---- Quoted passage

2026 Shore Lunch 250 presented by Dutch Boy
- Date: June 27, 2026
- Location: Elko Speedway in Elko New Market, Minnesota
- Course: Permanent racing facility
- Course length: 0.375 miles (0.604 km)
- Distance: 250 laps, 93.750 mi (150.876 km)
- Average speed: 65.995 miles per hour (106.209 km/h)

Pole position
- Driver: Thomas Annunziata; / Nitro Motorsports
- Time: 14.603

Most laps led
- Driver: Landon S. Huffman / Pinnacle Racing Group
- Laps: 130

Fastest lap
- Driver: Max Reaves / Joe Gibbs Racing
- Time: 14.793

Winner
- No. 18: Max Reaves / Joe Gibbs Racing

Television in the United States
- Network: FS2
- Announcers: Eric Brennan and Phil Parsons

Radio in the United States
- Radio: ARN

= 2026 Shore Lunch 250 =

ARCA Menards Series race at Elko Speedway

The 2026 Shore Lunch 250 presented by Dutch Boy was an ARCA Menards Series race held on Saturday, June 27, 2026, at Elko Speedway in Elko New Market, Minnesota. Contested over 250 laps on the 0.375 mile short track, it was the tenth race of the 2026 ARCA Menards Series season, and the 11th running of the event.

--------

→ Written problem 1:
In the records, transcribe every line from the one containing "How do I perform: Toggle" through the end of the records, omitting the pictures.

---- Stored rows

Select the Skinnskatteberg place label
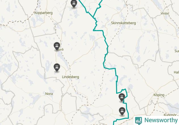179x125 pixels. pos(123,23)
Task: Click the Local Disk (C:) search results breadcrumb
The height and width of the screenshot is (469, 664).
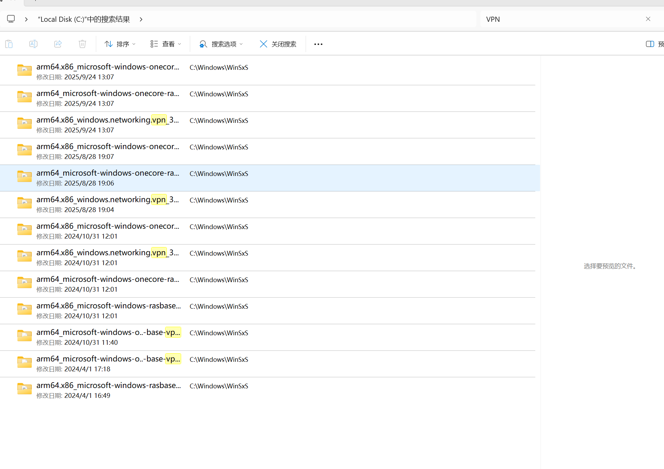Action: point(84,19)
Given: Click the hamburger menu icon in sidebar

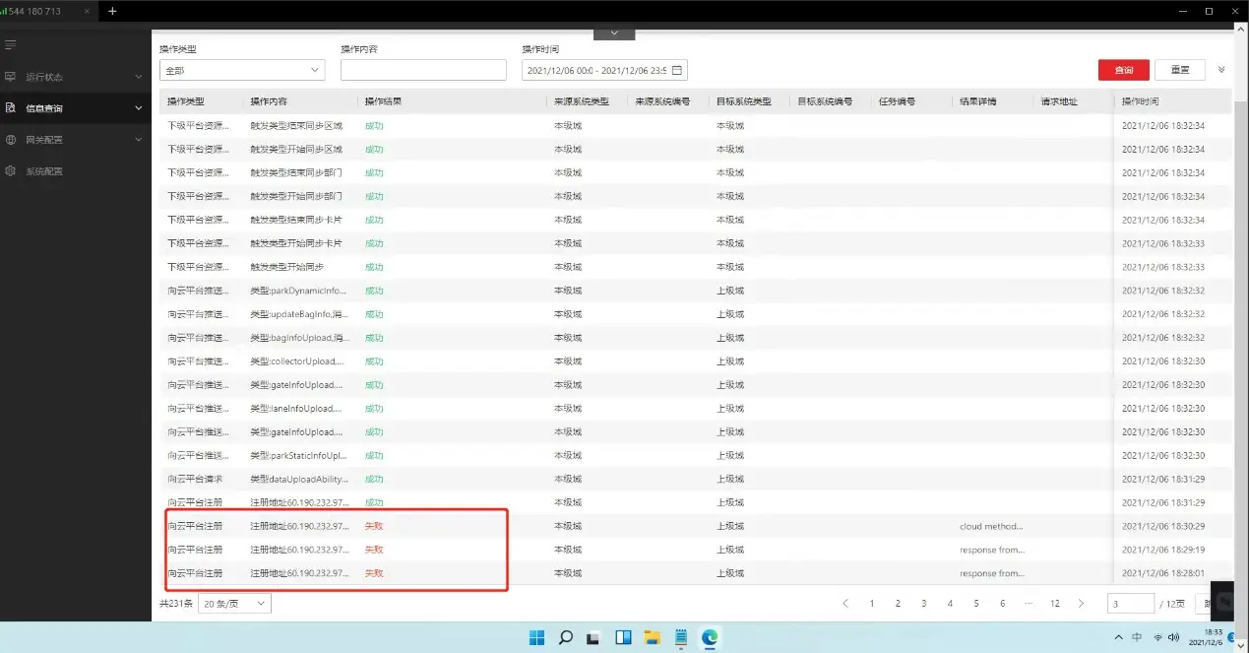Looking at the screenshot, I should (x=11, y=45).
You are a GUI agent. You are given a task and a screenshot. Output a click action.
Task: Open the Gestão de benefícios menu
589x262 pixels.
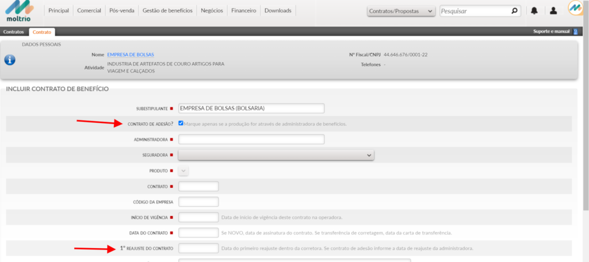pyautogui.click(x=166, y=10)
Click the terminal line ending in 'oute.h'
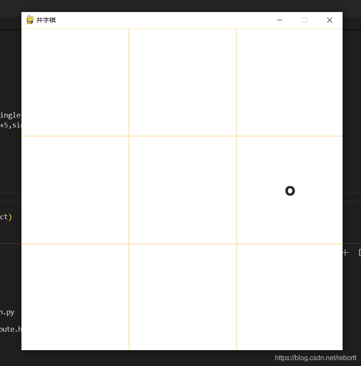This screenshot has height=366, width=361. tap(10, 329)
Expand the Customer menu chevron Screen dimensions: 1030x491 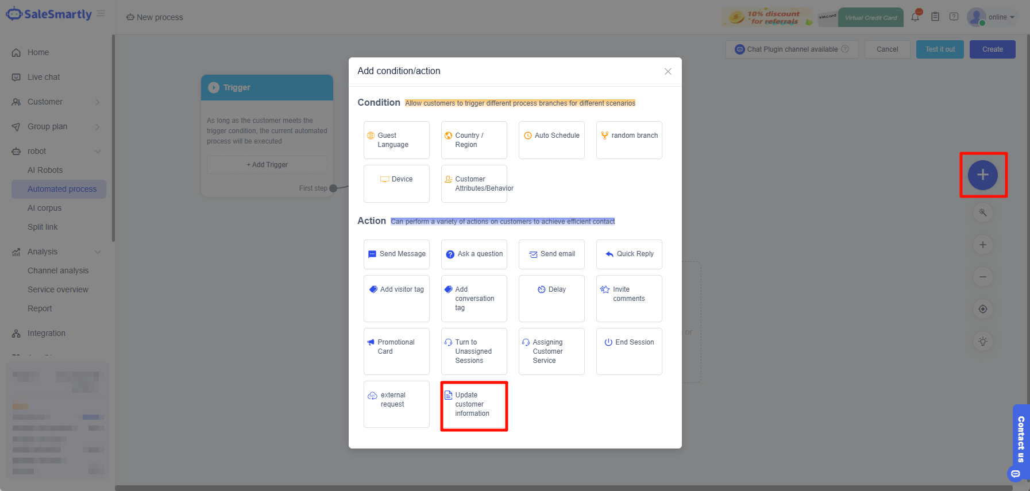(x=98, y=102)
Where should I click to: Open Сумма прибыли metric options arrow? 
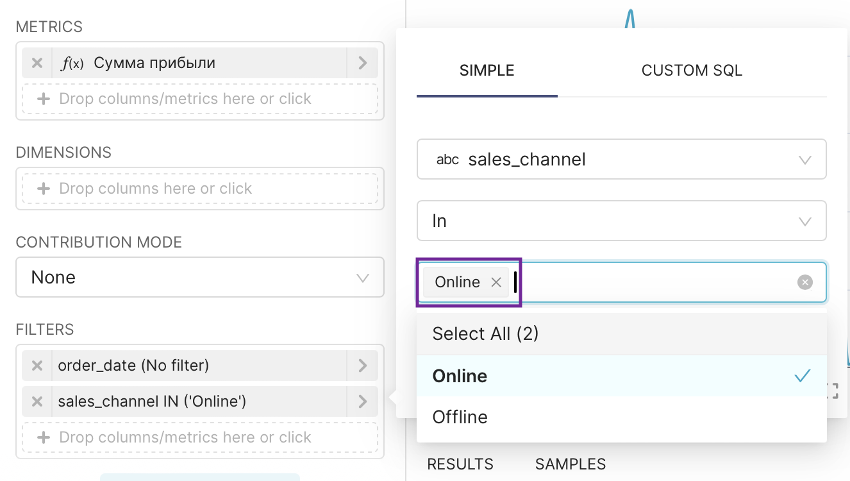[362, 63]
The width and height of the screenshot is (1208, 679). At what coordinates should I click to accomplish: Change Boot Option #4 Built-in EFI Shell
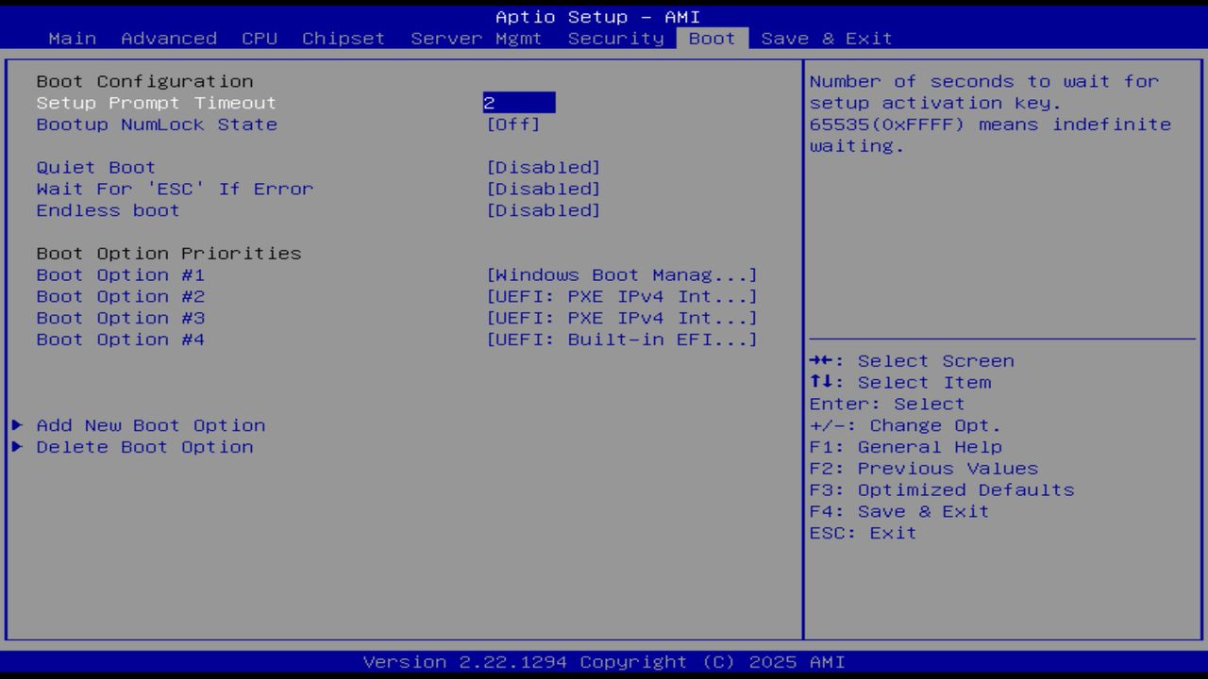coord(622,340)
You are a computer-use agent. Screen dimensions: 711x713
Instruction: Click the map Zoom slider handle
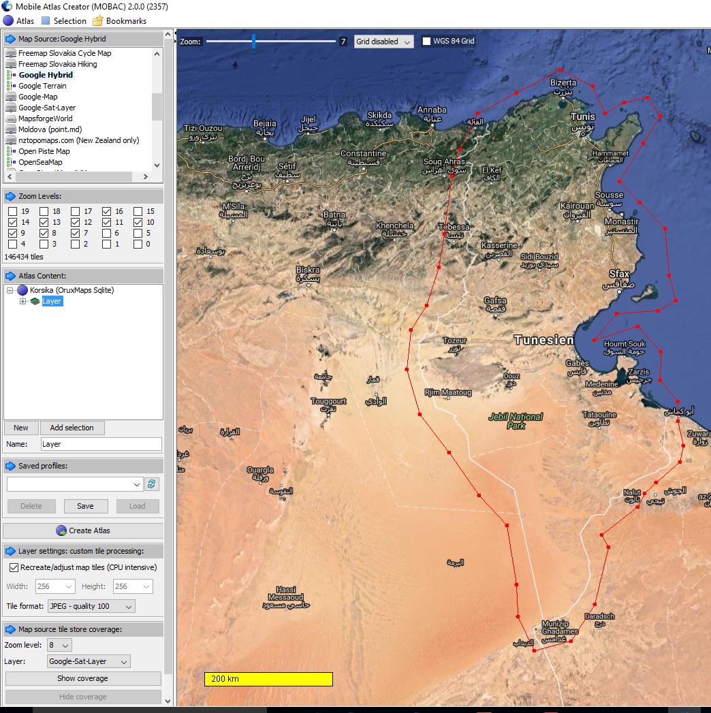pyautogui.click(x=253, y=42)
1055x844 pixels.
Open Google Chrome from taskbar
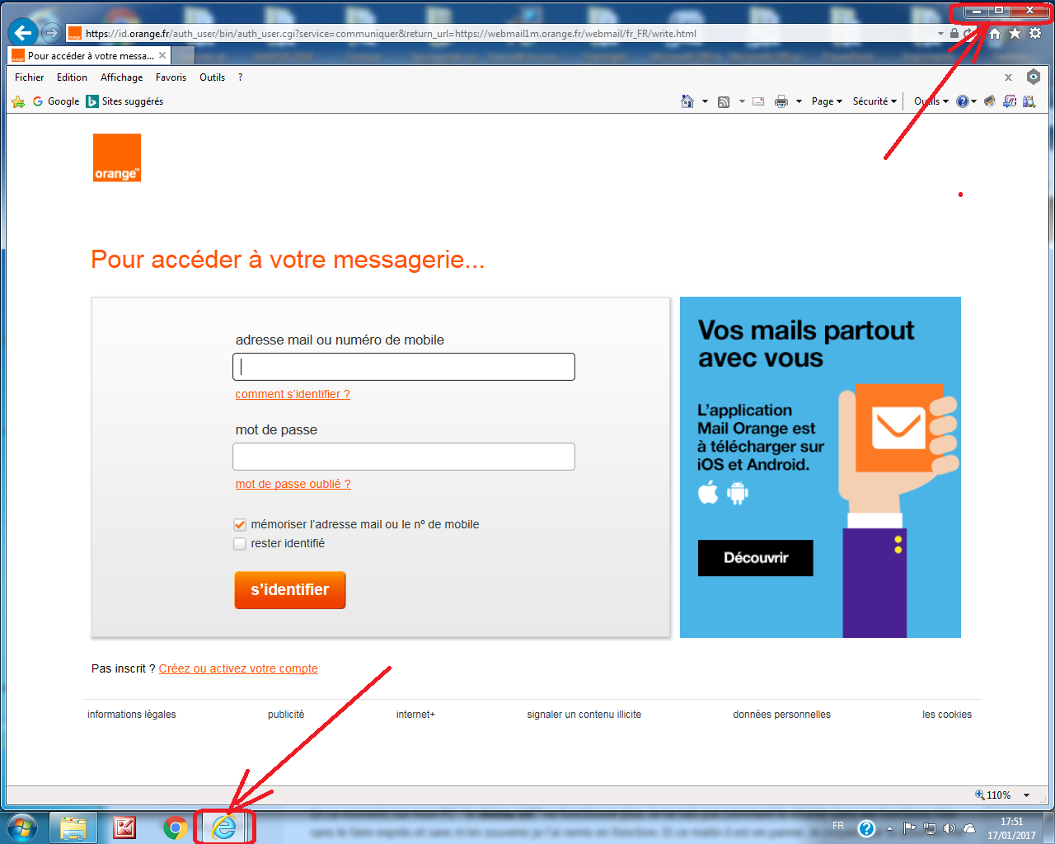coord(175,828)
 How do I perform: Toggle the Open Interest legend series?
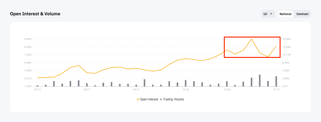147,99
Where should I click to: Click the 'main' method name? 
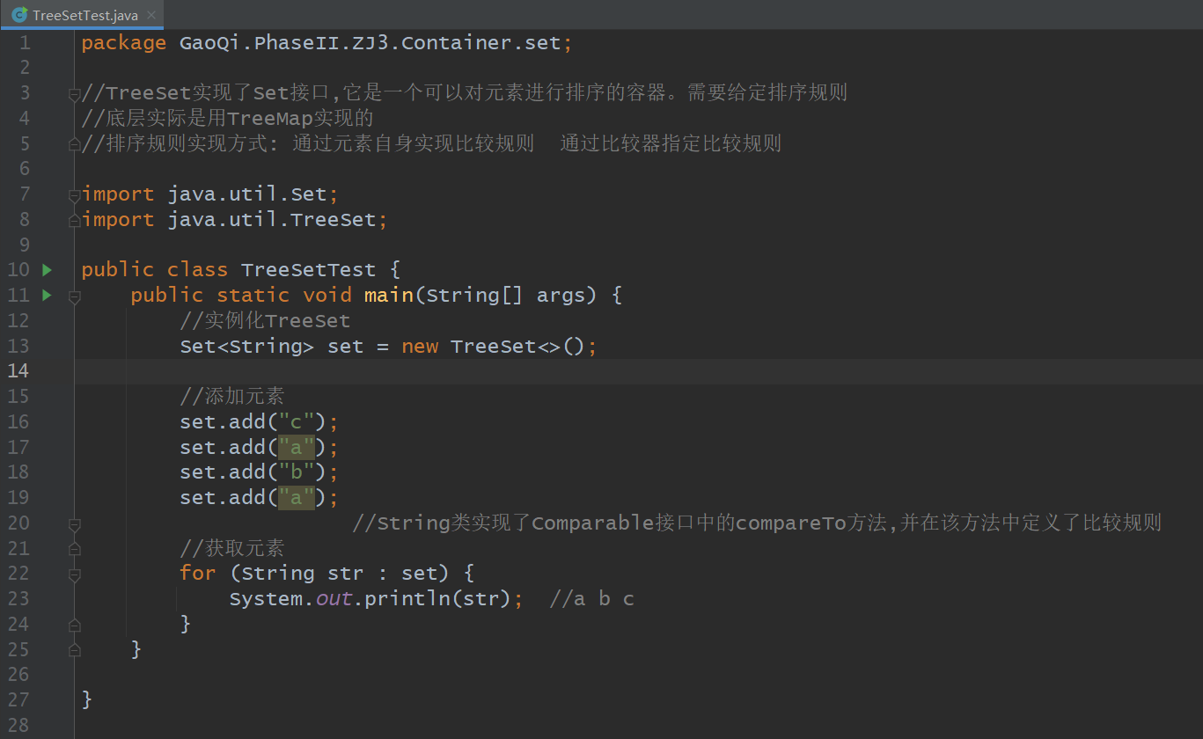(x=388, y=296)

--------

→ Written problem 2:
Continue the article on the 2026 Shore Lunch 250 from where it stops.

→ Final result 1:
 How do I perform: Toggle the Open Interest legend series?
147,99
Where should I click to: Click the 'main' method name? 
(x=388, y=296)

→ Final result 2:
After late mechanical issues plagued Landon S. Huffman, Max Reaves, driving for Joe Gibbs Racing, led the final 98 laps of the race after starting from the rear to earn his fifth career ARCA Menards Series win, and his second of the season. Huffman dominated the early stages of the race, leading a race-high 130 laps after starting second before experiencing a mechanical issue along with a five-lap penalty. He would end up finishing 14th, 14 laps down. Jake Bollman finished second, and Ty Fredrickson finished third. Taylor Reimer and Jason Kitzmiller rounded out the top five, while Isabella Robusto, Thomas Annunziata, Willie Mullins, Takuma Koga, and Austin Vaughn rounded out the top ten.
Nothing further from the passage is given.